(What the task requires) Within the entries underneath, how many lines include the string "Identify"? State only the number.

(Records)

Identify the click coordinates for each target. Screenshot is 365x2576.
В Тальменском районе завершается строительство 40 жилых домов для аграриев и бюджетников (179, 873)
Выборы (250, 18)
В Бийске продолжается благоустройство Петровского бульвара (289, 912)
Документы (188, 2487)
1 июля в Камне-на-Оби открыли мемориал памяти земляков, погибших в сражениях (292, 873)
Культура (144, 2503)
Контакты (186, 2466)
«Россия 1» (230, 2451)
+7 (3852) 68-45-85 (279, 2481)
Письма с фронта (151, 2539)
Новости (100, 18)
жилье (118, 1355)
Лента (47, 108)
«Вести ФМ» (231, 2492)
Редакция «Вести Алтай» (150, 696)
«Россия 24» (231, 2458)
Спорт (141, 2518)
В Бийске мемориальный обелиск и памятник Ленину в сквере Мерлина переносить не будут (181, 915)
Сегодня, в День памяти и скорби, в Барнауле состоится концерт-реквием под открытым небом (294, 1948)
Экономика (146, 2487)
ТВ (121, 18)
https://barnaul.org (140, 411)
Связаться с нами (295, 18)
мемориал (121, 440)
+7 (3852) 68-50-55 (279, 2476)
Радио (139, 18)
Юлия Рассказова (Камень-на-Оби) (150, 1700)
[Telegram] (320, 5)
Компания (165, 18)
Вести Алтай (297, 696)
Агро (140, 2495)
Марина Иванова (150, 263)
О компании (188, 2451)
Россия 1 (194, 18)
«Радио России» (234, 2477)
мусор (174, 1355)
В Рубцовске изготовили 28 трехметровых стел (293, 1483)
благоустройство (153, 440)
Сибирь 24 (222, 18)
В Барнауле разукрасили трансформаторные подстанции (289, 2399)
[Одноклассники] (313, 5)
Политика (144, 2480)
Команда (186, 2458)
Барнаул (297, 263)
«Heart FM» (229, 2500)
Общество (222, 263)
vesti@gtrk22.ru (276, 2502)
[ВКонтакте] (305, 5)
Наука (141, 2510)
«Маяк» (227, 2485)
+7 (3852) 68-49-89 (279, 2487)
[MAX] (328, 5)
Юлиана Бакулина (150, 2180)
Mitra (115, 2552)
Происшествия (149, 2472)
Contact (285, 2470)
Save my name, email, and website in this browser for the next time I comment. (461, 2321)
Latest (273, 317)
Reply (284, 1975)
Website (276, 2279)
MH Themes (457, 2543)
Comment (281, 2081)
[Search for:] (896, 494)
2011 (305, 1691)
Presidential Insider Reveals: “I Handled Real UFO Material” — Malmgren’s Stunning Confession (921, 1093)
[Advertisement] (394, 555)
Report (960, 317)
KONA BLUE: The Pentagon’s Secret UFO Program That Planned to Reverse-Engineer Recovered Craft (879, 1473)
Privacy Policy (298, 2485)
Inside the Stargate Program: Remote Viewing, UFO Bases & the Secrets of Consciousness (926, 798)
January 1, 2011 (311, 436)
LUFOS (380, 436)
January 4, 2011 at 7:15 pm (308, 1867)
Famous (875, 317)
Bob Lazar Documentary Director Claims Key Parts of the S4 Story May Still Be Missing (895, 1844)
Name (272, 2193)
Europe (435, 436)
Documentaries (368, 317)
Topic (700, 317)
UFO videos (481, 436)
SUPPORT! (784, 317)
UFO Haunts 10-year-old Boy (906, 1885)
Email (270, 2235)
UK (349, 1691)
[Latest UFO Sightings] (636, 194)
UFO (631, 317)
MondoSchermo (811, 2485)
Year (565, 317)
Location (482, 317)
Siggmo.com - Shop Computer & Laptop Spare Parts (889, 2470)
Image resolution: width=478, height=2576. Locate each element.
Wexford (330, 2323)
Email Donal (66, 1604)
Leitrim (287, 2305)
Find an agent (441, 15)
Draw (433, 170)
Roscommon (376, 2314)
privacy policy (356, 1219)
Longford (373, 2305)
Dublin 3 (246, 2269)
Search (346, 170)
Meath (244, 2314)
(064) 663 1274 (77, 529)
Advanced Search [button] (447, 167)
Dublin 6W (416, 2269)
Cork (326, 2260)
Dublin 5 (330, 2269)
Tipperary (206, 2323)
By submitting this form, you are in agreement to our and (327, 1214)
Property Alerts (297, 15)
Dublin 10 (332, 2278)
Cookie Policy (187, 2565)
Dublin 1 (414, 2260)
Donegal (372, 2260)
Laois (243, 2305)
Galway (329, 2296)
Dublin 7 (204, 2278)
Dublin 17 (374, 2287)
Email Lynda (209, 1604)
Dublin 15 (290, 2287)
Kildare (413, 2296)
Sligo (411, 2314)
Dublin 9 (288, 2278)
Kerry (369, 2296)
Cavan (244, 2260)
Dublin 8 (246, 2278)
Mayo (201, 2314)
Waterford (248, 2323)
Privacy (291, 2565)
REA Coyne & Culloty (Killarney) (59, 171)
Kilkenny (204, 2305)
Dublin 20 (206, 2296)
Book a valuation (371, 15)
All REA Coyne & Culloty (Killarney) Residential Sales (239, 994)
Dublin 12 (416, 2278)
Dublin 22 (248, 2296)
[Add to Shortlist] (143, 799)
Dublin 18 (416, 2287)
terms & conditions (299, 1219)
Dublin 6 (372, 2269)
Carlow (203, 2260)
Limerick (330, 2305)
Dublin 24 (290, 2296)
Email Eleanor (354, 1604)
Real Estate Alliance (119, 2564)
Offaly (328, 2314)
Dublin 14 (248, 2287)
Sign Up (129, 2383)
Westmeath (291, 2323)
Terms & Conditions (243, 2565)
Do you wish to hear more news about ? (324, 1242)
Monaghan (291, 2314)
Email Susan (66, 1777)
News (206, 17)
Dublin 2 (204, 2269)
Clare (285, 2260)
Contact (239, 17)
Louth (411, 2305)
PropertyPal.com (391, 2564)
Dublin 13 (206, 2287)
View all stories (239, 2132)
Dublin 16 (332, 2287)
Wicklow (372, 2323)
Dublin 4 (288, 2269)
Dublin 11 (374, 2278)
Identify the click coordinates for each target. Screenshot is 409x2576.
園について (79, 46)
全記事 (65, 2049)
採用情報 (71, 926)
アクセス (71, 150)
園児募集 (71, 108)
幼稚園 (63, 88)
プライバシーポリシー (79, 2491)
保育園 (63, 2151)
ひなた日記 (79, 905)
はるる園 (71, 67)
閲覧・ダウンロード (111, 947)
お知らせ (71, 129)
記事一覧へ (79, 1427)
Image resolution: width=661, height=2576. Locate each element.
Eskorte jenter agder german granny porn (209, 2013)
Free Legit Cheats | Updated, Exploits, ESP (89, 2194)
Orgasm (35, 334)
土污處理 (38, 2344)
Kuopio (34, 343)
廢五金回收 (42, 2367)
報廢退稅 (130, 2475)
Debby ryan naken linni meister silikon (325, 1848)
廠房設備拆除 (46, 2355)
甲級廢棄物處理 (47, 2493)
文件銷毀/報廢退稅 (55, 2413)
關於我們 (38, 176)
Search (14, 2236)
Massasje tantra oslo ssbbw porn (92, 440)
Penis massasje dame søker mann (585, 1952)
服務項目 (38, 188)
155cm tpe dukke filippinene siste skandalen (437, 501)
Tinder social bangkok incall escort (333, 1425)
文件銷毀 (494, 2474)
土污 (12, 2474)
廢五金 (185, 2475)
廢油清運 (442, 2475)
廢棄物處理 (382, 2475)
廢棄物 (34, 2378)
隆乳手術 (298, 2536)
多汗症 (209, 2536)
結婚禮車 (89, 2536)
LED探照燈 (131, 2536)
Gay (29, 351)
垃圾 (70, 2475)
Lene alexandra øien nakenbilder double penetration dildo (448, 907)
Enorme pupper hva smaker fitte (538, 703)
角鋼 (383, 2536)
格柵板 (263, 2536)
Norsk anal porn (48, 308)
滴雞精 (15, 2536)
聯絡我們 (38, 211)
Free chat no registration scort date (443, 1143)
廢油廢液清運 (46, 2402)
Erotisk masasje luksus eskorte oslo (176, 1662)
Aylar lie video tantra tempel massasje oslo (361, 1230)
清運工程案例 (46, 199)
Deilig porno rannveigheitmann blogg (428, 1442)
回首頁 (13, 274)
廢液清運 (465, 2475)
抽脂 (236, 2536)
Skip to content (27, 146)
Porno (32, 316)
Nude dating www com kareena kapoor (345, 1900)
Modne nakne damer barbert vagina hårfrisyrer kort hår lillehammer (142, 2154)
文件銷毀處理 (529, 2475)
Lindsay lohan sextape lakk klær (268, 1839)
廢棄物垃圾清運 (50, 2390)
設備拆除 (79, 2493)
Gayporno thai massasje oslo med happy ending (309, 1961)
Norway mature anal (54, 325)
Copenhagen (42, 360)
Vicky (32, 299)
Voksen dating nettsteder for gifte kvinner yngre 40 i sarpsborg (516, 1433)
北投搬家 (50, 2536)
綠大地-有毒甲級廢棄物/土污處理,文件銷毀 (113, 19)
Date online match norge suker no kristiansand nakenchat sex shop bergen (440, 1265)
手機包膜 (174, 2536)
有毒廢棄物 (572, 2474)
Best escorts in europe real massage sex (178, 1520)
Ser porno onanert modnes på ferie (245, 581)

(Response box) 2